PUMPED STORAGE TUNNELS | INSIGHT


Left:


Cavern with equipment inside Racoon Mountain pumped storage plant


WHAT IS PUMPED STORAGE? Pumped storage hydropower is one of the oldest and most reliable forms of power storage. In fact, it’s been around for more than a hundred years. The first pumped storage hydropower project was developed in Switzerland in 1907, and United States (US) started bringing projects online in the 1930’s. Today, the International Hydropower Association (IHA) estimates that pumped storage hydropower projects can store up to 9000 gigawatt hours (GWh) of electricity worldwide. So, how does pumped storage work? Traditional hydroelectric projects use the pressure


of water flowing downstream to spin turbines and generate electricity. These kinds of projects take advantage of water and use the potential energy of its vertical drop to generate renewable energy. On the other hand, pumped storage projects add the


ability to pump water back uphill to be reused time and time again to generate electricity. It is a closed system where water is pumped up, released down, and pumped up again, repeatedly. Obviously, this method would not work in a traditional river system. What pumped storage projects rely on is elevation.

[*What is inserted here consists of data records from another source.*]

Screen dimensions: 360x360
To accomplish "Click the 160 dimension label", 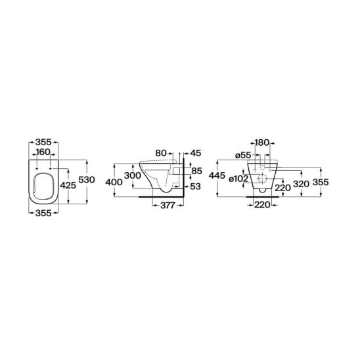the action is [x=43, y=152].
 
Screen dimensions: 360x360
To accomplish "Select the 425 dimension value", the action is [x=68, y=185].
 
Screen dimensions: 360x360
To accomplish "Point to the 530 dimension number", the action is [x=87, y=179].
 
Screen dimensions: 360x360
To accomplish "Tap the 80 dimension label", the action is [x=161, y=153].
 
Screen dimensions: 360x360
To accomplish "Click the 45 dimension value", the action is [x=196, y=153].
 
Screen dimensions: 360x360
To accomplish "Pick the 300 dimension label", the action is [x=133, y=175].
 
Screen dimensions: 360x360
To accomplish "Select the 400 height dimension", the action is [x=114, y=182].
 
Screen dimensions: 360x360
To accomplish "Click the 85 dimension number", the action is [x=197, y=171].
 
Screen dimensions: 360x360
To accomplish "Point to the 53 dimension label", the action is [x=196, y=187].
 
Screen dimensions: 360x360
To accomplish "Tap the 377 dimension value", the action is [x=168, y=205].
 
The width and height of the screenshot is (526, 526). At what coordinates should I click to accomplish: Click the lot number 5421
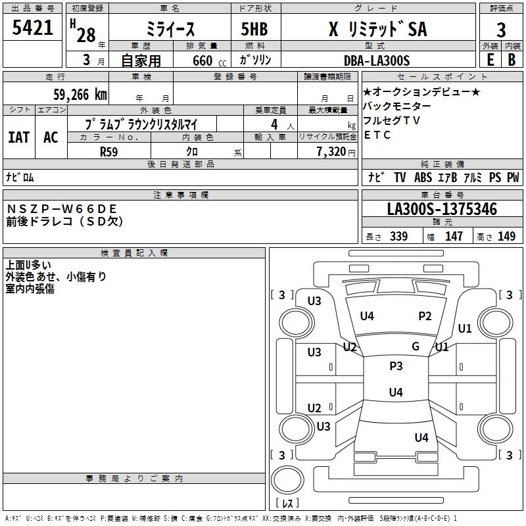(x=32, y=28)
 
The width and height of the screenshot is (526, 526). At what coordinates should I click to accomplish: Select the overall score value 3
(x=501, y=30)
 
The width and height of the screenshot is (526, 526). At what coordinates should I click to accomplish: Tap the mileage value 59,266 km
(x=80, y=95)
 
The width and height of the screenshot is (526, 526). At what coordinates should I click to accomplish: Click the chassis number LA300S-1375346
(x=442, y=209)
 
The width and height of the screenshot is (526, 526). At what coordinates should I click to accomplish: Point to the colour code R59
(x=109, y=152)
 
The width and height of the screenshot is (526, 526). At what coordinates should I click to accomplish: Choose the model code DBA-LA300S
(x=377, y=60)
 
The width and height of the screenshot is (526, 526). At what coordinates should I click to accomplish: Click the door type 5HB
(x=254, y=29)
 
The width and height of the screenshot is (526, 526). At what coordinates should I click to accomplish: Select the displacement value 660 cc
(x=210, y=60)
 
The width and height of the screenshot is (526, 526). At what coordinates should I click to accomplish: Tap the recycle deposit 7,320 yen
(x=336, y=152)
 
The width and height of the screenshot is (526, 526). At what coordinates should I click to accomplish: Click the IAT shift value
(x=19, y=137)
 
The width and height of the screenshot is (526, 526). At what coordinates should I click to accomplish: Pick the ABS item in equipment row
(x=423, y=178)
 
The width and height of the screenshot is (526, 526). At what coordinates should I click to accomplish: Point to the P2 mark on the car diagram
(x=425, y=316)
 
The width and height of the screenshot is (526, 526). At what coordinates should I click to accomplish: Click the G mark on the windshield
(x=416, y=347)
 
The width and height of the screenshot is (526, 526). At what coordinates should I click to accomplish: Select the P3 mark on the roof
(x=396, y=366)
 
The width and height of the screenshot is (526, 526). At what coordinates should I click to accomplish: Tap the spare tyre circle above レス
(x=287, y=480)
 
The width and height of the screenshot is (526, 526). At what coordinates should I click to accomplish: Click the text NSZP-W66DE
(x=62, y=209)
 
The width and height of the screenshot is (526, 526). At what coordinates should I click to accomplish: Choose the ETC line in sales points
(x=377, y=135)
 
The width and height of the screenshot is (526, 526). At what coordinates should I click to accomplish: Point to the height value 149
(x=506, y=236)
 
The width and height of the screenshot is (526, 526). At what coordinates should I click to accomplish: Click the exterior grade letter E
(x=490, y=60)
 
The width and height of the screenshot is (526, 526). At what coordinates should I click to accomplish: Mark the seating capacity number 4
(x=274, y=125)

Pumped storage projects utilize two reservoirs


close together with a significant elevation difference. These two reservoirs are connected by tunnels that pass through a powerhouse. The powerhouse contains reversible pump-turbines that can generate electricity while in turbine mode and store energy while in pump


mode. When there is excess electricity on the grid, water is pumped up for ‘storage’ in the upper reservoir. When electricity is needed, water is released back down, using the force of gravity to push water through the turbines to generate electricity. That water is then released back into the lower reservoir for later use. The powerhouses are typically an underground complex of caverns and waterways that are some of the largest in the world. Pumped storage can give us the ability to better


manage our grid. It has done so for generations, leveraging the excess energy from fossil fuel-based plants to pump water back up to the upper reservoir for use – energy that would have been lost regardless because we can’t simply turn a coal plant on and off each night. The benefits are clear, and we should be


implementing more pumped storage projects around the world. So, let’s look at what we need to do to drive more pumped storage projects forward to successful completion.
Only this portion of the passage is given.